Soy de una generación que creció oyendo a los tíos hablar de “canchas reglamentarias” (en referencia a las adolescentes), Casa Chica, “detallito”, “segundo frente” y otras lindezas.
Mis primos, por ejemplo, se estrenaban sexualmente en burdeles de poca monta.
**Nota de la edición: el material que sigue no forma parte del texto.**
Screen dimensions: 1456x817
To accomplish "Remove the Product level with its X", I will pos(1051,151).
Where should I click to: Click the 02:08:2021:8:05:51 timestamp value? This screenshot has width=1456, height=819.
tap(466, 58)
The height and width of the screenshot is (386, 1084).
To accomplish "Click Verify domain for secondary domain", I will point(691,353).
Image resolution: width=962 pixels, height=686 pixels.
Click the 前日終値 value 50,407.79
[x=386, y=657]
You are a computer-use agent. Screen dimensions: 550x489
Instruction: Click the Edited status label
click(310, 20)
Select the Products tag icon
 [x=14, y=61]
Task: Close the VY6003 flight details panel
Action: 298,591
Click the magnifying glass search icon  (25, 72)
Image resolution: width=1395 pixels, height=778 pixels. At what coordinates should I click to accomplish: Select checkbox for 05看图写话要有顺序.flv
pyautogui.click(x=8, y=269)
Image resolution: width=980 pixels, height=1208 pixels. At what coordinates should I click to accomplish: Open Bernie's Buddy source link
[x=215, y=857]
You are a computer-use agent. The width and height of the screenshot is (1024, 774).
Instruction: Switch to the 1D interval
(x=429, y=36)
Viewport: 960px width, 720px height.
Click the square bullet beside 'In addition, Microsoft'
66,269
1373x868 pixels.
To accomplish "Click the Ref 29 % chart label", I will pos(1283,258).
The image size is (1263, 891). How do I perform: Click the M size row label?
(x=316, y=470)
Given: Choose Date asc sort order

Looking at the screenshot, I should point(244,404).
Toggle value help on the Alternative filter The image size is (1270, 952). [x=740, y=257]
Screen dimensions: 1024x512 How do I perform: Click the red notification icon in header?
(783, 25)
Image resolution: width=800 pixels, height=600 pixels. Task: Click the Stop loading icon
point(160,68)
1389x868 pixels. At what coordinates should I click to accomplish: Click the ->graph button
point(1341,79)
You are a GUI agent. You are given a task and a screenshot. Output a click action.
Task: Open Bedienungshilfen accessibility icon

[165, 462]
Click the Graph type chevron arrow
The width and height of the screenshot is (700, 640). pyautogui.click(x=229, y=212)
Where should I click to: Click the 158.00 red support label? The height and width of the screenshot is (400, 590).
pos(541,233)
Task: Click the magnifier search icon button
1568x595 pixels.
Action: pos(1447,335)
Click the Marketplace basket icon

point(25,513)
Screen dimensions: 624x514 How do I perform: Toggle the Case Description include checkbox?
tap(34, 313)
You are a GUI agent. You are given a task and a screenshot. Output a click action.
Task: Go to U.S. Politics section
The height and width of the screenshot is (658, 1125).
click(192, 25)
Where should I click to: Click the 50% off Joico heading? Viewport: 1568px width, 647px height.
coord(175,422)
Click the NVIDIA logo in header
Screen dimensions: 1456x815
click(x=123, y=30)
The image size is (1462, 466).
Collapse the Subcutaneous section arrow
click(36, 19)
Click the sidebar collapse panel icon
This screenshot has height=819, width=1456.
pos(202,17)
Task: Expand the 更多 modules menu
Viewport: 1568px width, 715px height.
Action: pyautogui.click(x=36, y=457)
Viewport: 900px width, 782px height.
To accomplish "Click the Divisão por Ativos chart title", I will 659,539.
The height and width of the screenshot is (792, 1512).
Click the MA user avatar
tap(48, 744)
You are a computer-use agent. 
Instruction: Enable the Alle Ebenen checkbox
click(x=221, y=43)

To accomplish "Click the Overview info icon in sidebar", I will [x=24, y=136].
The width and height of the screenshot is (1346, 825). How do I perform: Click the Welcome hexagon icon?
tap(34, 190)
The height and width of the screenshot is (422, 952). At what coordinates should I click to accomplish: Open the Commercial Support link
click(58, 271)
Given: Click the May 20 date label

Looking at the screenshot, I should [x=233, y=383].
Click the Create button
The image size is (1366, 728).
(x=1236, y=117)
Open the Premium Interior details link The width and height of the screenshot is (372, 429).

Y siempre de la mano de mis tíos.
Ellos eran quienes los llevaban después de charlas relacionadas con “ya estás en edad de merecer”.
Sus experiencias, casi siempre, fueron traumáticas.
A uno de ellos lo llevaron al callejón de la Segunda Calle de la Soledad —en pleno barrio de La Merced—, a unos pasos de Coto y Compañía.
Dice que llegó con su papá —que era muy popular entre las prostitutas— y que, a los pocos metros, respondió la tradicional pregunta: ¿Cuál de éstas te gusta, hijo?”.
Las señoras, en tanto, vestidas como Sasha Montenegro —vestido entallado sin brassier, liguero visible, medias de cuadritos—, los miraban con el consabido “vamos al cuarto, papacito”.
Y, en efecto, mi primo fue llevado a un cuartito por una mujer parecida a Carmen Salinas en su célebre papel de La Corcholata.
El diálogo —siempre según la versión de mi primo— fue más o menos así:
—¿Eres quinto, papi?
—Sí.
—Qué rico. Te va a gustar. Tú tranquilo. ¿Quieres una chupadita para que te relajes?
A los dos minutos mi primo ya se había “estrenado”. Y anduvo con cierto ardor los días siguientes. Pero no un ardor sexual. Un ardor de gonorrea mezclada con ladillas. Todo se arregló con una dosis de ceftriaxona, administrado por inyección, y con azitromicina oral (Zithromax).
—¿Te enamoraste de la señora? —le pregunté cuando me contó su primera vez.
—Un poco.
—¿Cómo se llamaba?
—Idolina.
(Así se llamaban las prostitutas humildes en los nacientes años setenta).
—¿Se besaron?
—Al final me dio un beso.
Sobra decir que mi tío empezó a presumirlo en las mesas familiares.
—Pepe ya es un hombrecito. ¿Verdá, mijo?
—Sí, pa — respondía el gonorreico con una mirada que reflejaba cierto ardor del alma y de las partes blandas.